There’s a mountain of data in this area, and using AI to predict salient data could potentially lead to improvements in how we approach chemotherapy. This seems like a practical and timely research direction, assuming it is still somewhat niche.
I appreciate your input.
More concretely (this is someone’s else old idea), what I think is still not done is the following. Chemo kills dividing cells, this is why the rapidly renewing tissues and cell populations are particularly vulnerable.
If one wants to spare one of those cell types (say, a particular population of immune cells), one should take the typical period of its renewal, and use that as a period of chemo sessions (time between chemo sessions, a “resonance” of sorts between that and the period of the cell population renewal for the selected cell type).
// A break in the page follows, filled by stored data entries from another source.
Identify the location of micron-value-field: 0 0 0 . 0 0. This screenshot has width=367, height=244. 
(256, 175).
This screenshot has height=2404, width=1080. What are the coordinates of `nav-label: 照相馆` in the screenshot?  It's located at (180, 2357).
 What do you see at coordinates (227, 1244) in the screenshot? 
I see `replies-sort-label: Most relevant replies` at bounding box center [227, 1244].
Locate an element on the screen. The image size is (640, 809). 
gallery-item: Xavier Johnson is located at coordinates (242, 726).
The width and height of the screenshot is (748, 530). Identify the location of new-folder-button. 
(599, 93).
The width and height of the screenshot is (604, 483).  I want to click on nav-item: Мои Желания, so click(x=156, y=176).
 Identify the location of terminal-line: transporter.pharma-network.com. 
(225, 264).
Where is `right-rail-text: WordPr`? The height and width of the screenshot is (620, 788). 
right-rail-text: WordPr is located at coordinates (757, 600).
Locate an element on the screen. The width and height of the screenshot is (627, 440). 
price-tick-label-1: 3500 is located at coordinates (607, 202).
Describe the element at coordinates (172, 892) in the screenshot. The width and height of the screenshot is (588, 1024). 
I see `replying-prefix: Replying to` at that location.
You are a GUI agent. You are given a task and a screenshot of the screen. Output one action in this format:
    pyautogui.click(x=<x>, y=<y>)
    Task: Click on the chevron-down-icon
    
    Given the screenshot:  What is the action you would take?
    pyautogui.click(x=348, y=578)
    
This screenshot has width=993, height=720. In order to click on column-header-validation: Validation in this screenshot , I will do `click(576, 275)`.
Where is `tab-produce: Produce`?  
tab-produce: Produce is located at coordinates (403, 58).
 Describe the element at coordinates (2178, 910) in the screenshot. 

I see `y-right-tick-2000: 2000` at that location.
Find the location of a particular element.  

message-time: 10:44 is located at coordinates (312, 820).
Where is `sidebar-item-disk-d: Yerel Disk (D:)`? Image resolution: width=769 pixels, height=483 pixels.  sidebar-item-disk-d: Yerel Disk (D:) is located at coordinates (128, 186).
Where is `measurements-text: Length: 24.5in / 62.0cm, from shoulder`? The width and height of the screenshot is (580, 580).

Then one should expect to spare most of that population (and might potentially be able to use higher doses for better effect, if the spared population is the most critical one; this does need some precision, not a typical today’s “relaxed logistics” approach where a few days this or that way in the schedule is nothing to worry about).
I don’t know if that ever progressed beyond the initial idea...
(That’s just one example, of course, there is a lot of things which can be considered and, perhaps, tried.)